Monday, July 17, 2017

ONE TERRIBLE WEEKEND.....R.I.P. GEORGE ROMERO & MARTIN LANDAU.....

This is the worst kind of entry for any lifelong movie-buff blogger to write......when we lose, in multiples, masterful artists whose work has made them cultural touchstones.....

George A. Romero (1940-2017)    The creator and Godfather of the modern day Zombie Apocalypse.....which has become such a omnipresent cultural mainstay, some people have made Civil Defense preparations for the expected hordes of undead flesh-chompers.....

             In 1968, he shook the movie world to its core with "Night Of The Living Dead".....a perfect year to depict a dystopian America steeped in wanton mutilation and self-destruction. In Romero's fractured zombie-infected universe, he held up a social satirist's mirror to a society gone mad, where law enforcement, government and the military are no less lethal than the zombies.....(they end up mistakenly killing the film's groundbreaking leading hero.....a black man.)

              Romero continued his zombie saga in more films, to mixed results......but for many, including the BQ, his masterwork remains 1978's "Dawn Of The Dead", where he wickedly placed his shuffling zombies in the one comfort zone their dead brains still held on to......a shopping mall. You could almost picture Romero taking a delicious, zombie-sized bite out of the country's rampant consumerism and self-absorbtion.....

               And a special shout-out for his 1981 epic "Knightriders", a modern-day deconstruction of the Arthurian-Camelot legends, with Ed Harris as the leader of Renaissance Fair motorcycle jousters....one of the first movies we gobbled up when we finally moved into an apartment with cable and HBO.....

            From "Night Of The Living Dead" through the rest of his filmography, Romero foresaw a world in which all institutions, the bedrocks of civilized society, would fail us miserably as we descended into savagery.  Look no further than current events to know what a visionary he was.....and one who'll be missed.
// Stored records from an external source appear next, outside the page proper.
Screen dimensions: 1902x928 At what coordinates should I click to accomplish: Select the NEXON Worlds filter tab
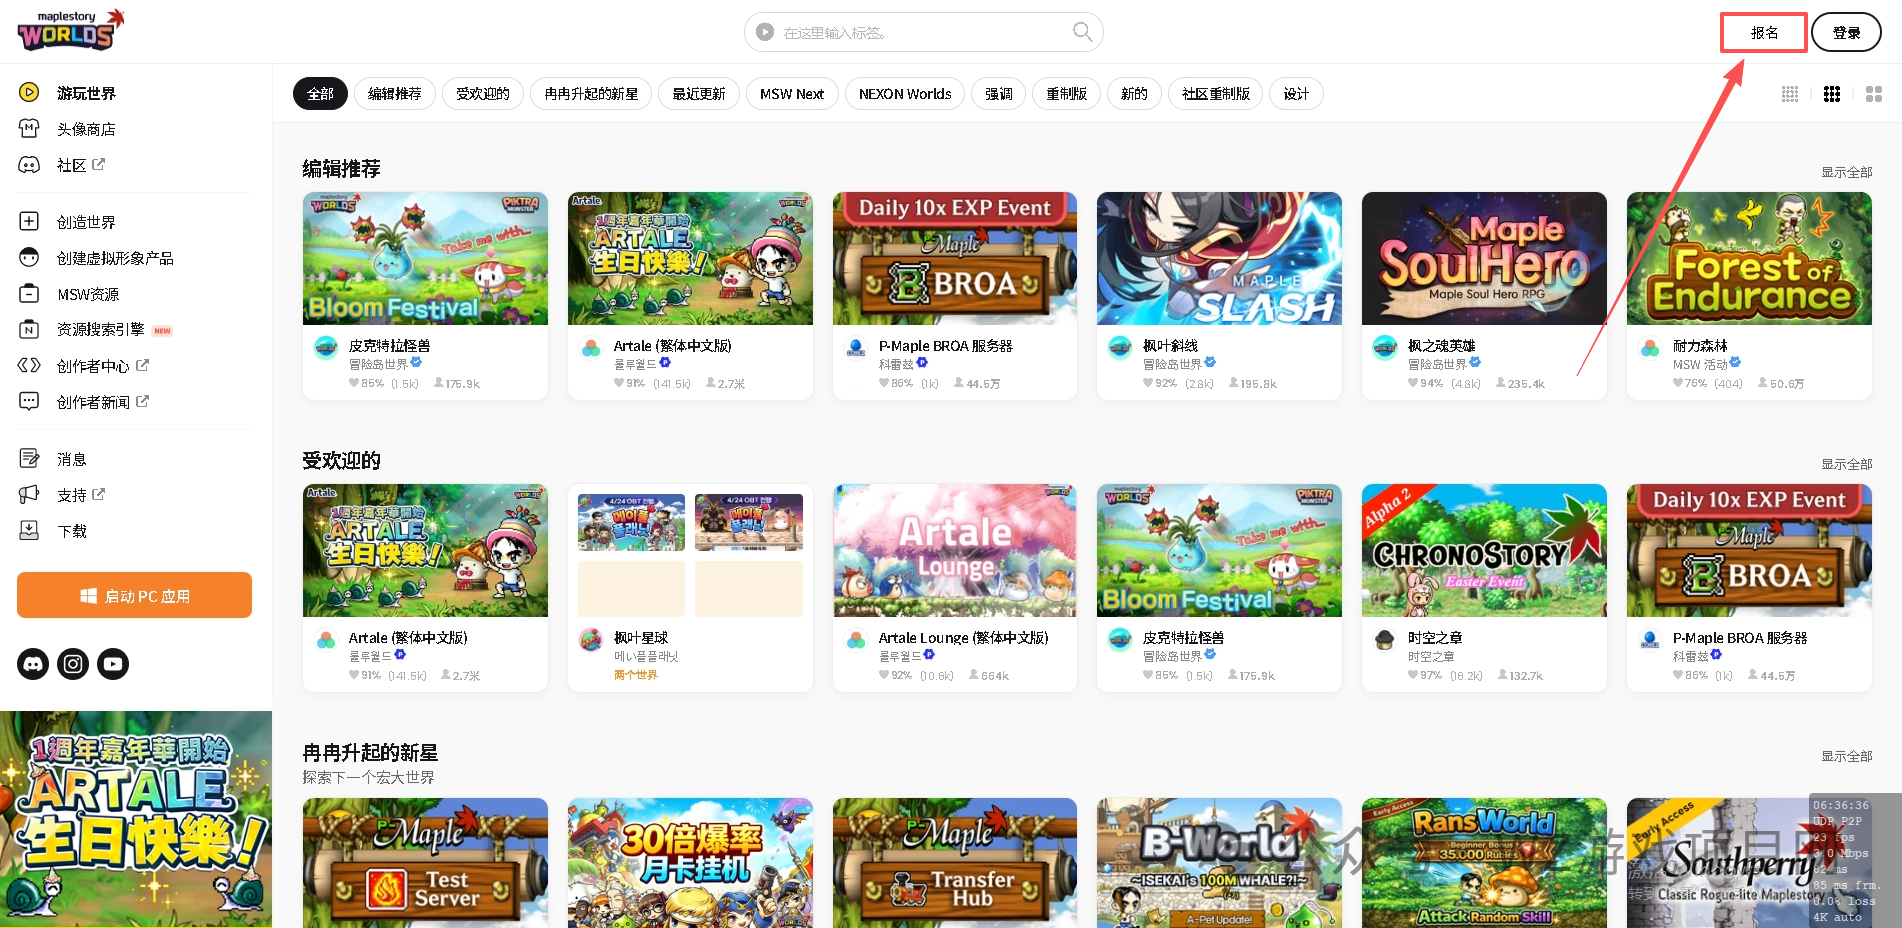tap(905, 94)
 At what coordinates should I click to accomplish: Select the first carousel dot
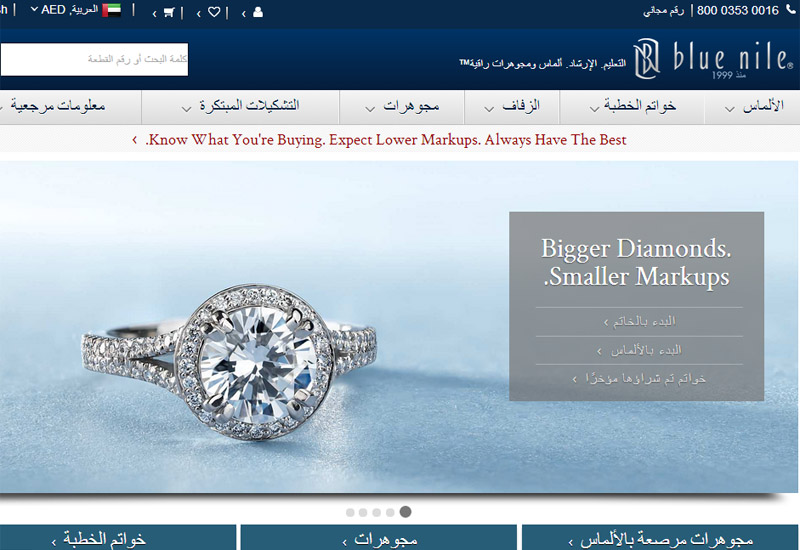(x=350, y=512)
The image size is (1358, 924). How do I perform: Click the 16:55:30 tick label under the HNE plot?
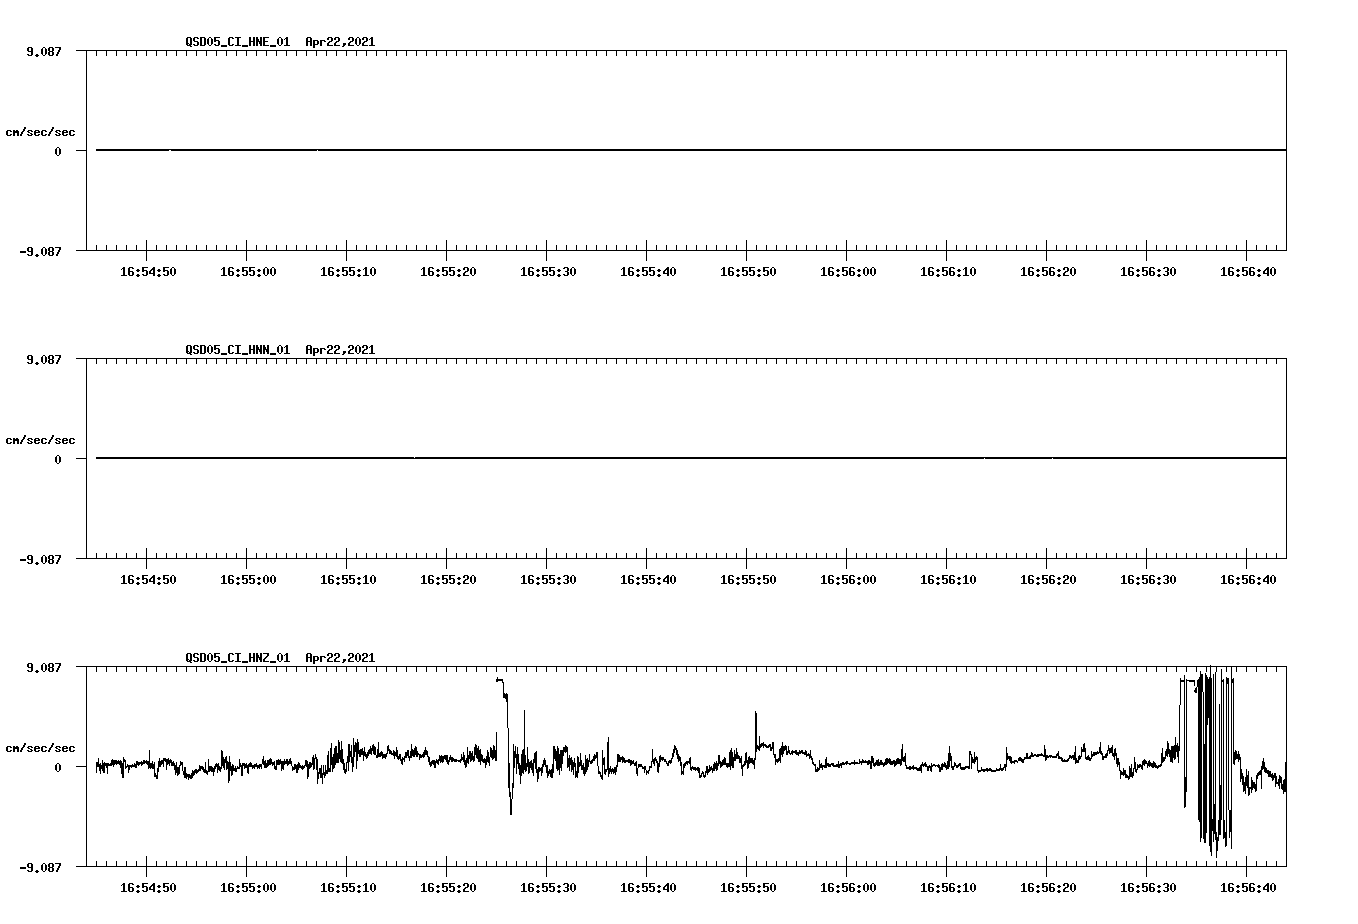pos(548,270)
Martin Landau (1928-2017)   This actor's actor leaves us a lifetime of unforgettable performances.....including an iconic supporting role in one of Hitchcock's masterworks, "North By Northwest".   Landau, in something of a subtle but daring move for conservative 1959, turned Leonard, the creepy minion of villain James Mason, into a barely closeted, jealous lover.....of Mason. ("Call it my woman's intuition," he warns Mason, suspecting Eva Marie Saint of not only being a double agent, but even worse..... keeping Mason a heterosexual....)
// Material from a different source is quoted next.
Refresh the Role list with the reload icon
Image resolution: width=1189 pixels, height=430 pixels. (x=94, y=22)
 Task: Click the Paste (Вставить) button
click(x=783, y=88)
               Like all journeyman actors, he struggled through the years in films and TV shows of varying quality.......and fanboys and fangirls forever admire him for his starring roles in the original "Mission Impossible" TV series and the sci-fi "Space 1999"

              But it took him until 1994 to encounter every actor's dream come true.....the role of a lifetime in which to pour his entire lifetime of experience, craft and talent. Landau found it playing the drug addled, melancholic and close to dying Bela Lugosi in Tim Burton's underappreciated "Ed Wood".  His mesmerizing work earned him a well deserved Academy Award for Best Supporting Actor.
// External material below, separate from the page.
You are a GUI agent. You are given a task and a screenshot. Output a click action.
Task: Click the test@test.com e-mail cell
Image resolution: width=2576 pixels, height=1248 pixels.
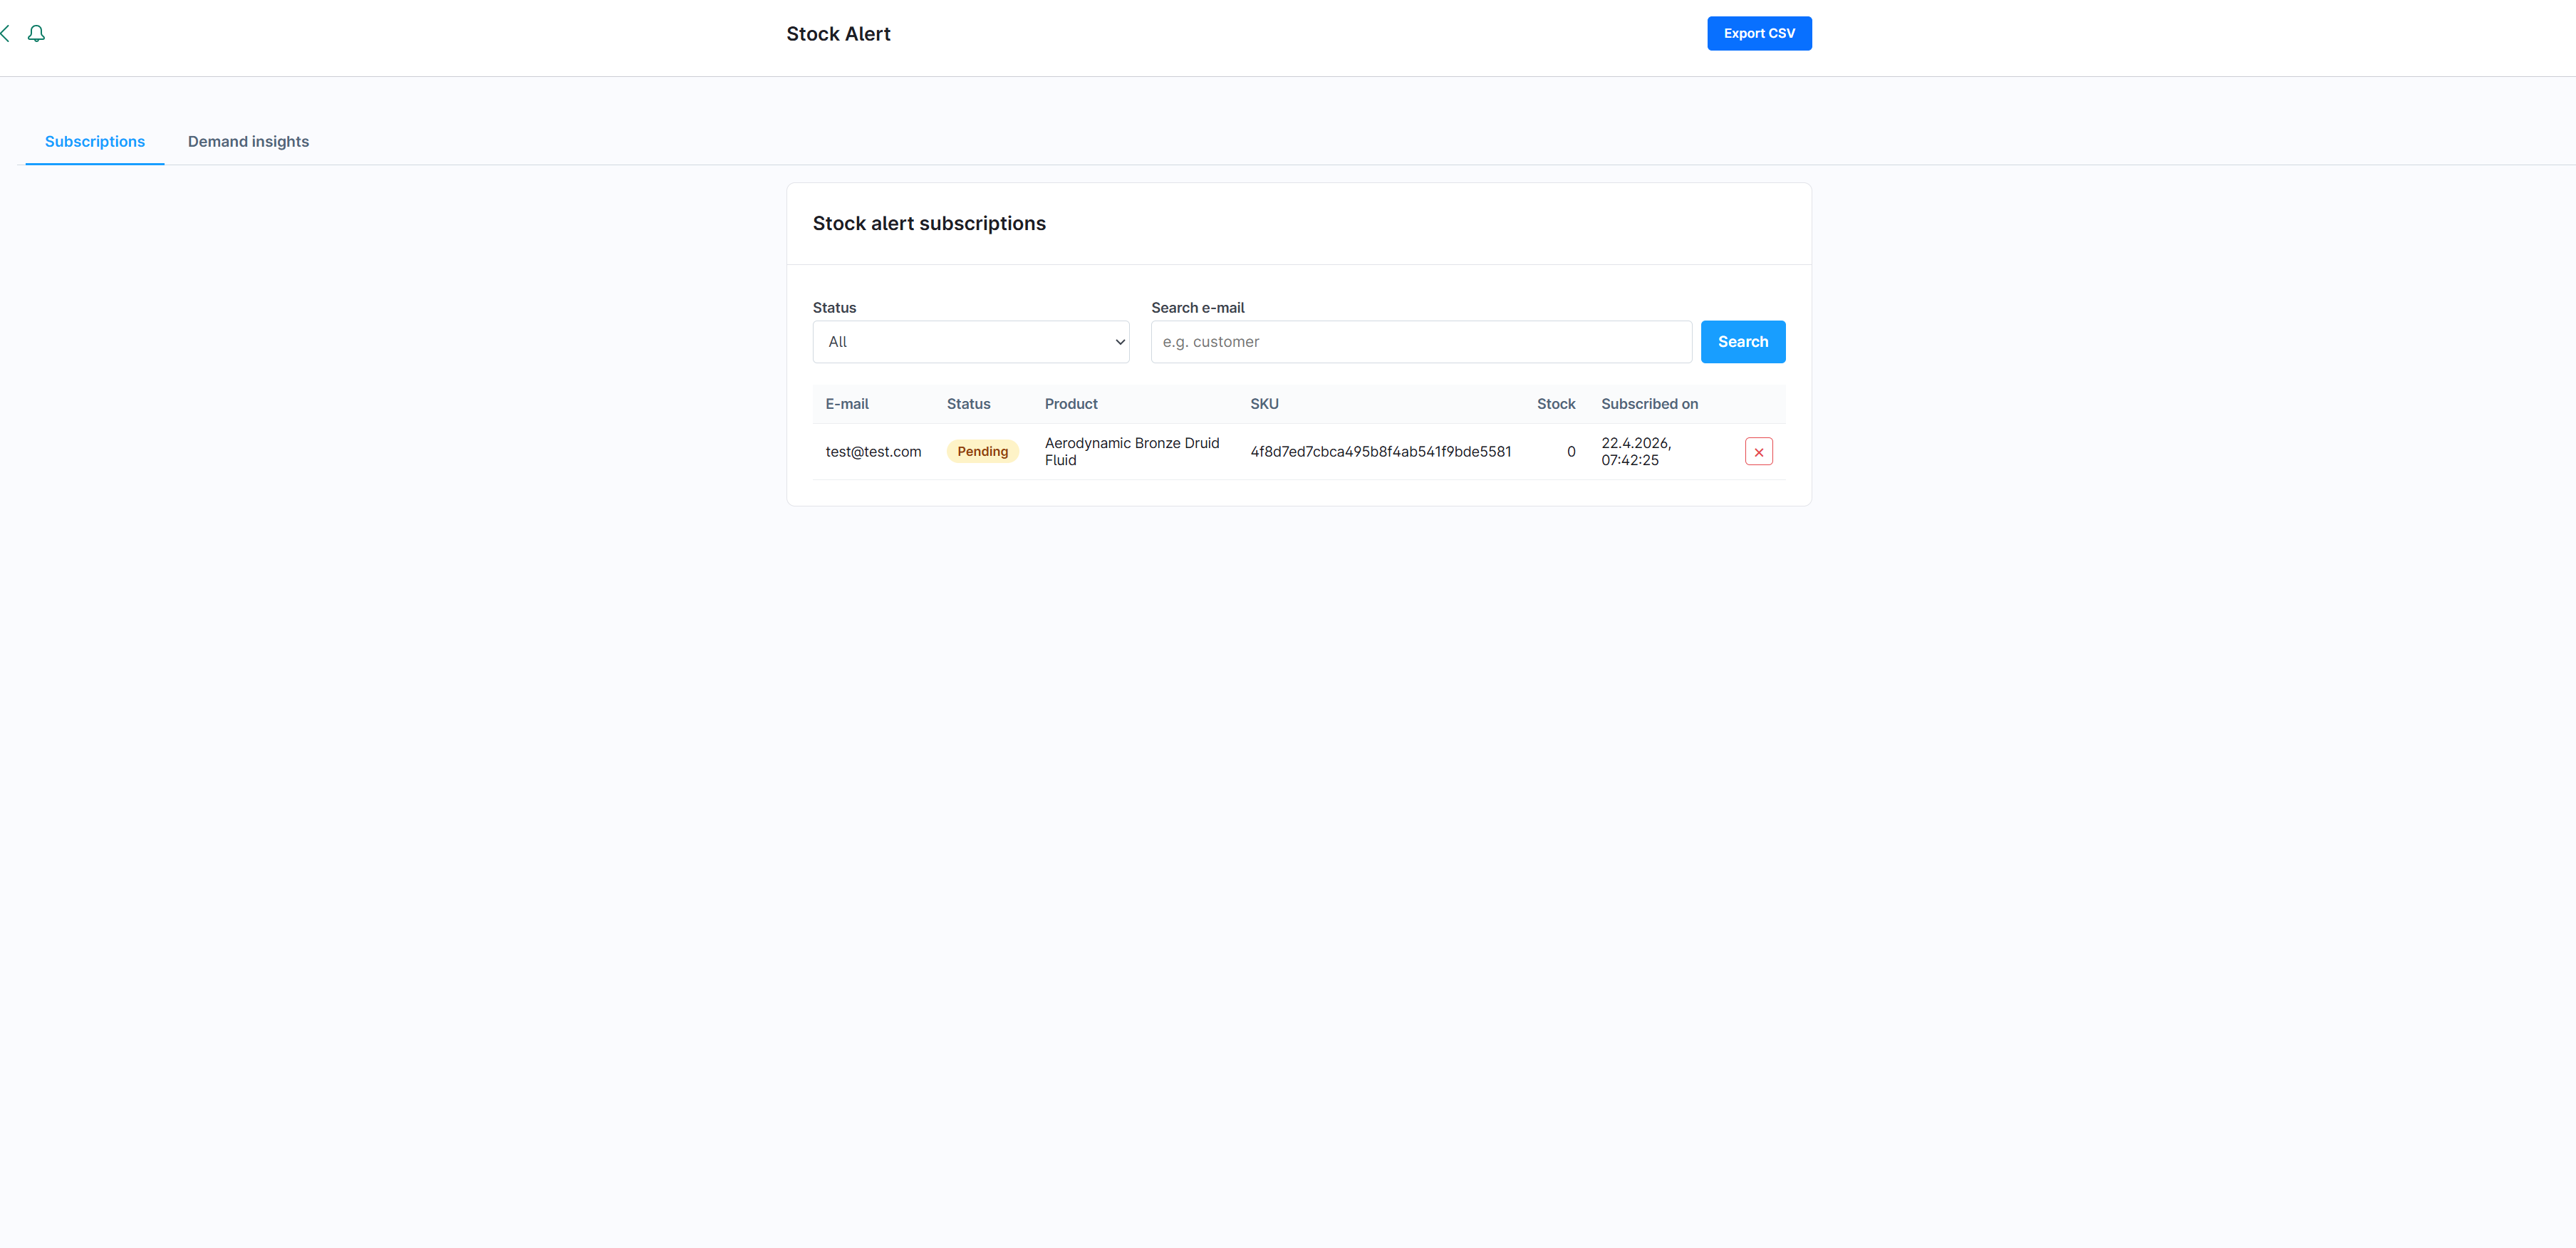click(872, 452)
             A brilliant talent, Landau's presence and acting skill automatically lifted the quality of whatever project he found himself in...and someone that gifted, will always be missed.....

             Rest in peace, gentlemen.........

             In case you needed any more proof that life is horribly unfair.....we endure a weekend where we've lost these two creative giants, these gems........and yet Donald Trump lives on.  Sad.